Even someone with a vacation home in Florida might be ineligible to seek Chicago office if they didn't sleep in the city every night for a year before an election. "Would a week at the second home be short enough but two months be too long?" the court asked.
Though agreeing that Emanuel should be on the ballot, Burke and Freeman in a separate opinion slammed their fellow justices for taking such a harsh tone about appellate judges Shelvin Louise Marie Hall and Thomas Hoffman.
"Spirited debate plays an essential role in legal discourse. But the majority … cross the line," wrote Freeman and Burke. "There is no reason for the majority here to cast aspersions on the Appellate Court's motivations."

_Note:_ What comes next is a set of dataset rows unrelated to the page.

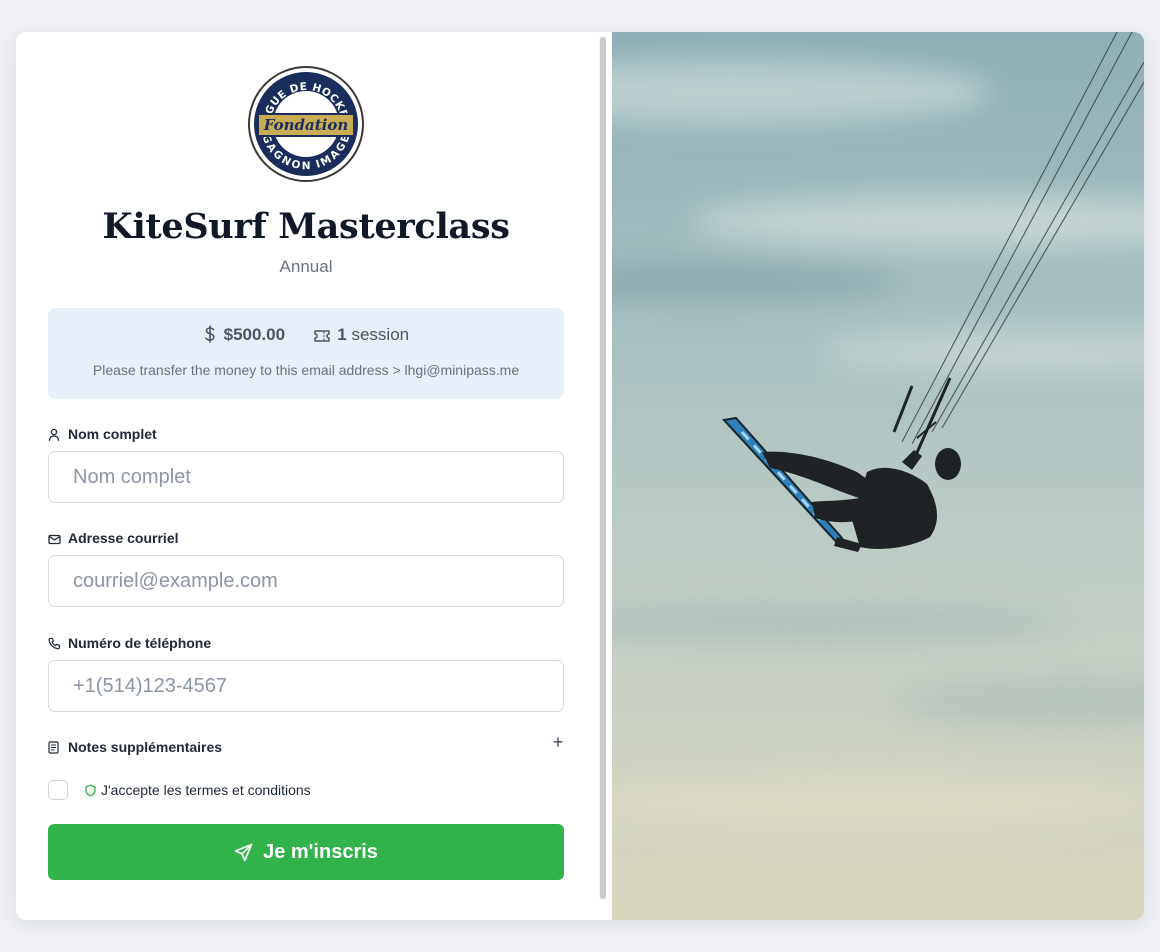 The width and height of the screenshot is (1160, 952). Describe the element at coordinates (558, 742) in the screenshot. I see `notes-expand-button: +` at that location.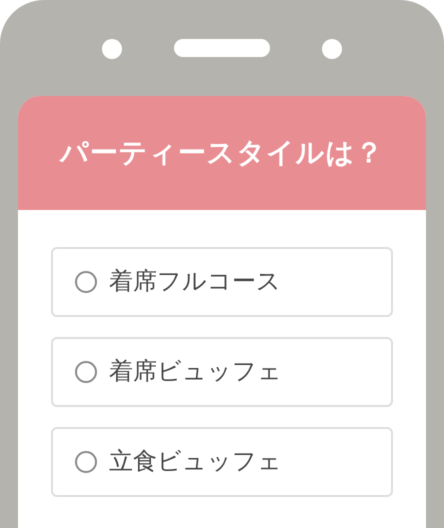 This screenshot has width=444, height=528. I want to click on option-button: 着席フルコース, so click(222, 282).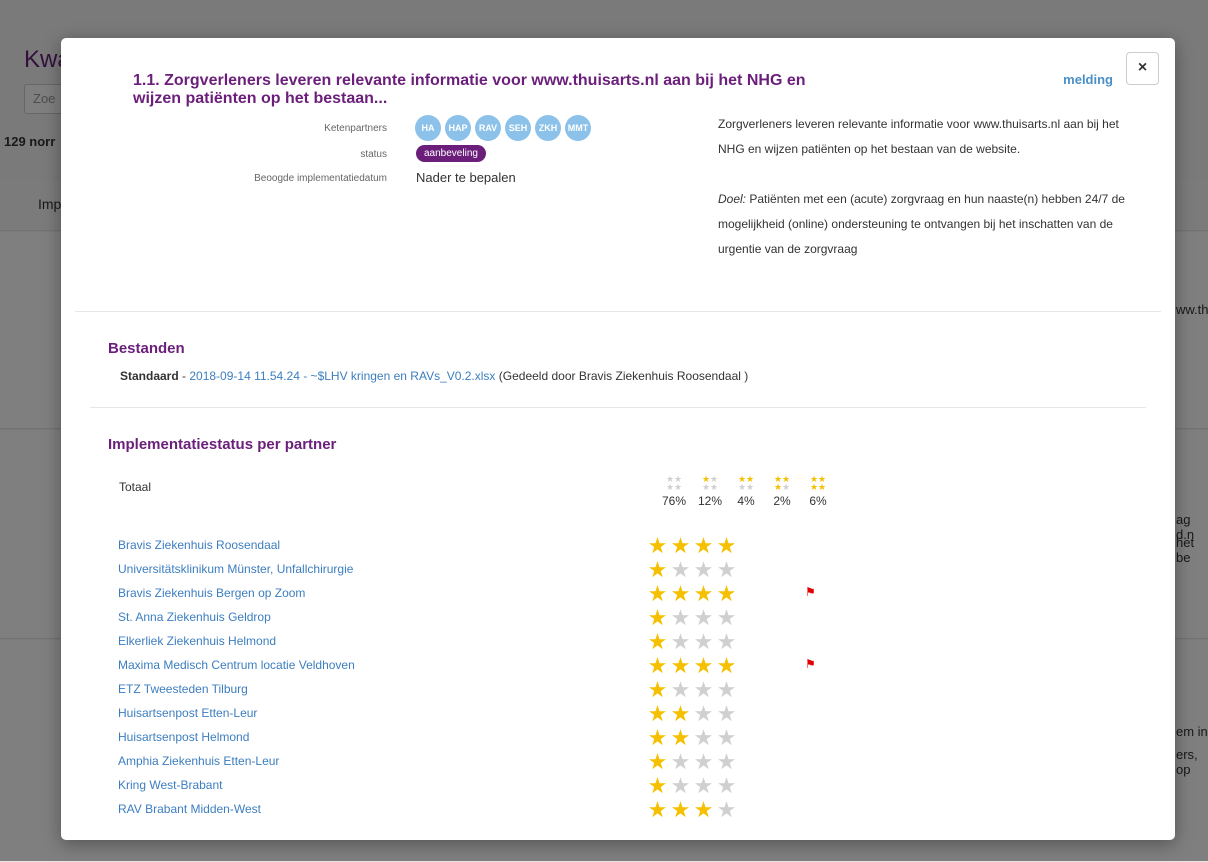 The height and width of the screenshot is (862, 1208). I want to click on chip-zkh: ZKH, so click(548, 128).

Veteran Illinois elections lawyer Andrew Raucci said the language used by the high court majority was indeed unusually strong, but he thought the opinion was well-reasoned.
"I don't know that I agree with the majority's opinion that the law has been settled for 150 years," Raucci said. "I believe reasonable people could have differed on that prior to this decision, but they've clarified it now."
The high court ruling may not totally put to rest the public debate over Emanuel's residency, but it did bring needed clarity to the elections board, which was facing a potentially expensive bureaucratic nightmare.
With the start of absentee and early voting fast approaching, the board ordered printing to begin on ballots that did not include Emanuel's name after Monday's Appellate Court decision.
The next day, the Supreme Court ordered a halt to that printing process, but not before 300,000 Emanuel-less ballots were printed up, creating a potentially instant collector's item. Then the board went ahead printing ballots that included Emanuel's name, and that now appears to have been the correct bet.
"The printing has moved ahead steadily, working all three shifts since Tuesday," said board Chairman Langdon D. Neal. "We are well into the process with more than 1 million ballots printed. It's good to have certainty."